Monday, March 7, 2005

Standardized Patients, Actors, Acting in Medical School Teaching and Empathy

As a follow-up on the issue of teaching medical students empathy through method-acting, I would like to point out that acting out clinical encounters is going on all the time in medical school teaching. If you don’t already know of the role of “standardized patients” as used for this teaching, read on.

For a number of years, more and more medical schools have incorporated professional actors in their teaching programs related to the first and second year students learning how to take a history and how to perform a physical examination. These actors are trained to provide the students with a simulation of a real patient, a clinical case, but with teaching advantages included. Those advantages include interviewing and examining in a non-threatening environment, with the support of a group of fellow students and the instructor-facilitator. This is in contrast to the experience “on the hospital wards” where the students are often alone with a patient and have to struggle with their own uncertainties and inexperience with no immediate assistance.

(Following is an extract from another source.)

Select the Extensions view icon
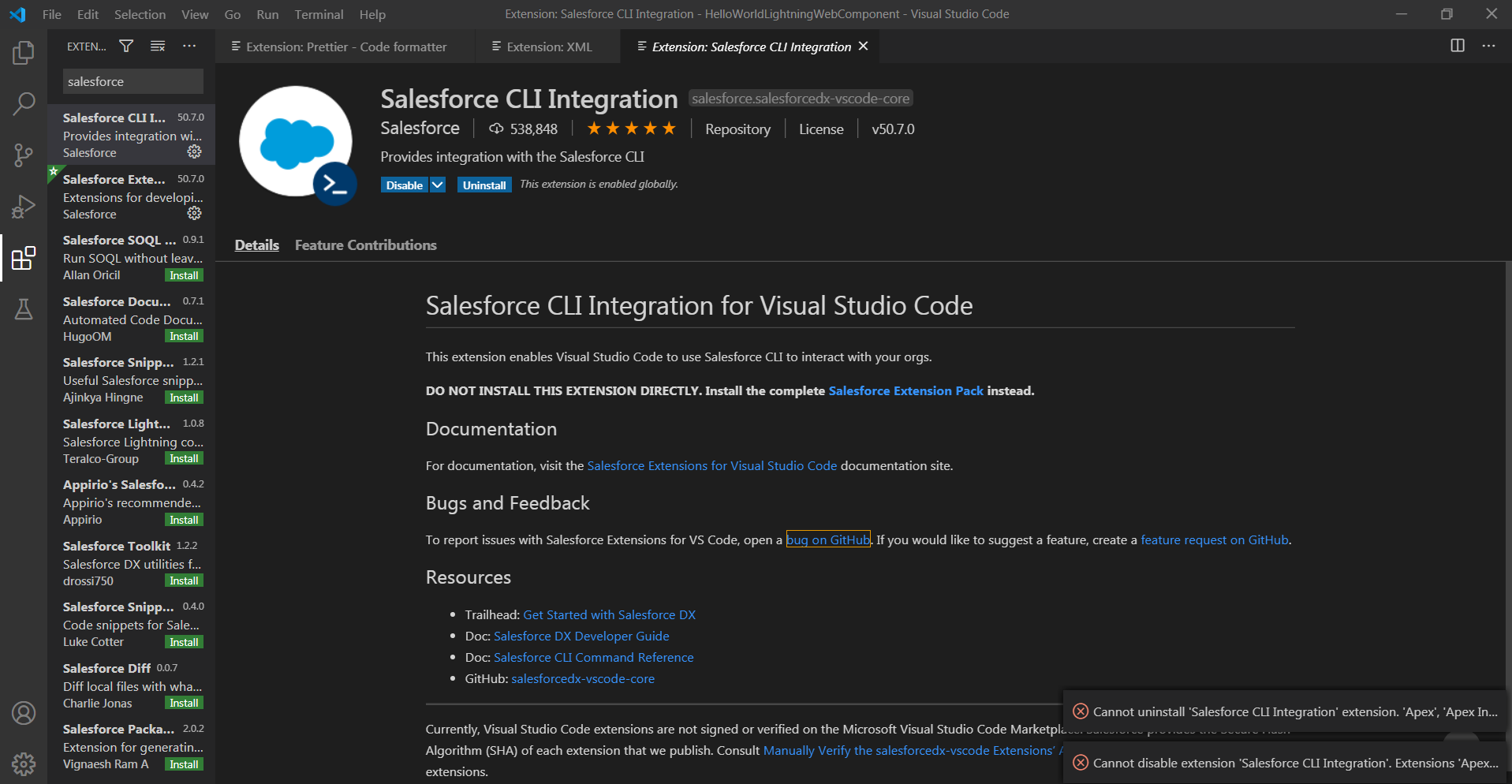The image size is (1512, 784). point(23,257)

With the standardized patient, the student who is doing the interviewing can, when their own ability to know what to say or what to do next fails, can call a “time out”. The interview may abruptly stop, with the standardized patient ignoring what follows and the student can then communicate with his or her colleagues and the facilitator for help. When “time in” is called the interview proceeds as though there was no break. Another advantage for the students is the feedback that the standardized patient actor, who is again trained for this function, can deliver to the students. The actor can express how he or she, in the role they played, reacted to the questions and behavior of the student and provide valuable constructive criticism or encouragement to the student. This kind of feedback is not uniformly available from the real patients the student examines. Standardized patients can also provide a more comfortable environment for the student to practice physical examination. Though often pathologic findings may be absent, nevertheless on occasion a standardized patient with an abnormal physical finding may be discovered this becomes a valuable asset.

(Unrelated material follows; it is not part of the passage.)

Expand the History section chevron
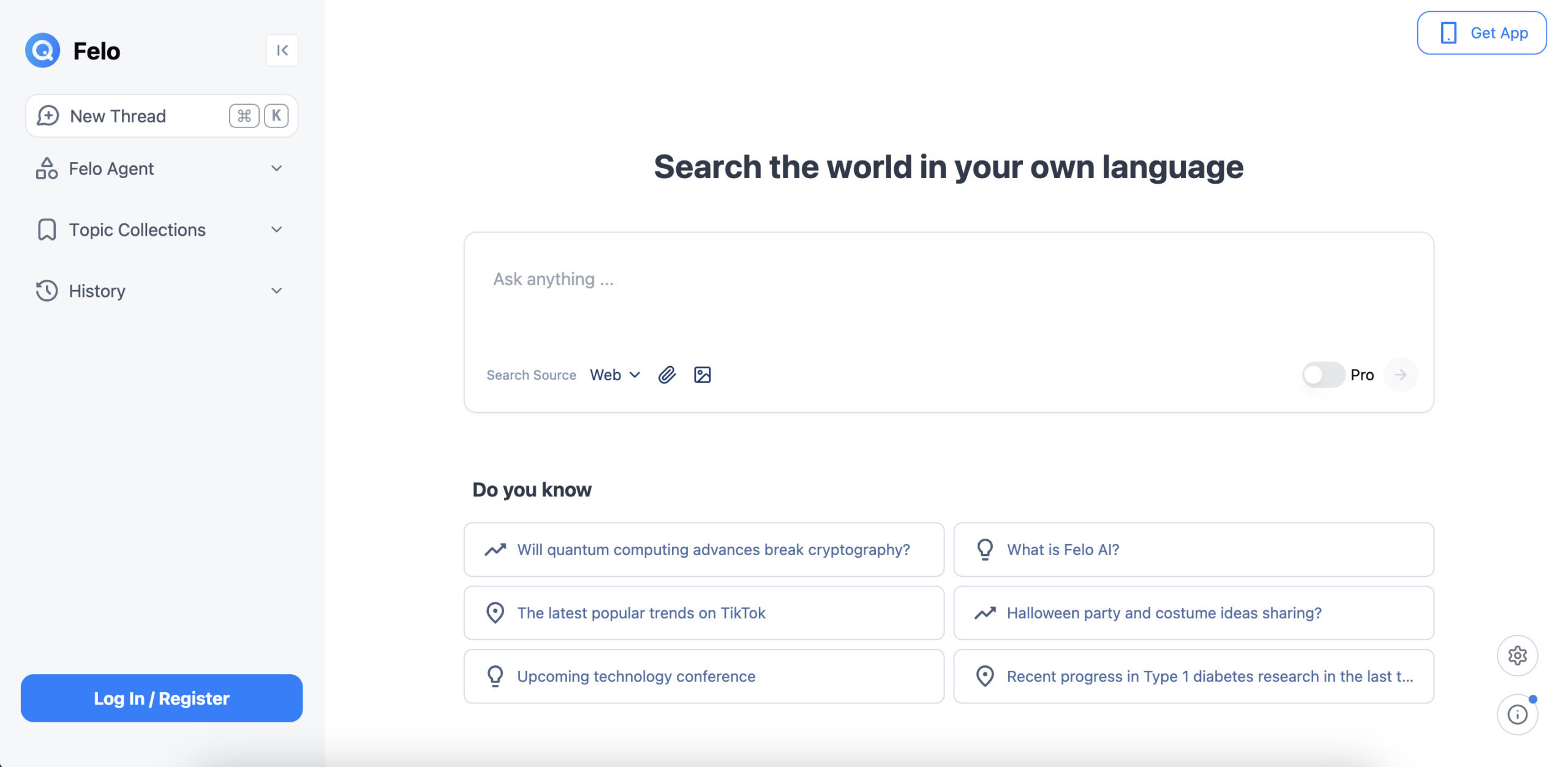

My experience with teaching first and second year medical students, even when they are role-playing the doctor and patient, is that we never encourage their “acting” out a certain behavior toward the patient except to keep in mind the requirement to be professional in their relationship with their patient with the goal of caring, being empathetic, therapeutic and beneficent.

Teaching “light empathy” as described in the literature, is essentially acting to maintain an emotional posture which is acceptable by the patient even though the student is upset with the patient or has moral differences of opinion but with no real understanding of the patient’s motivations and no intent to change the student’s own attitude or emotions, This may be effective and financially rewarding if the student was going into a non-medical care business but I think is unacceptable in medicine.

If anything, “deep empathy” is worthy of teaching where there is no acting in a theatrical sense. With “deep empathy”, the student is encouraged to pay attention to and try to understand what the patient is going through and try to understand his or her own emotions based on a previous similar personal experience. For example, for a patient complaining of pain, the student might remember some injury long ago which caused pain but the student didn’t know the severity of the injury or how long it would last or whether there would be residuals. Would there be some similarity of how the student felt with that the patient is feeling currently? With this contemplation, the student may be able change his or her own feelings about the patient and the patient’s perhaps disturbing reaction to pain.

So this is what I can tell you about “acting” as a part of the teaching clinical medicine in medical school. I hope it has given those visitors who have not been involved in such teaching an idea of what is going on these days. ..Maurice.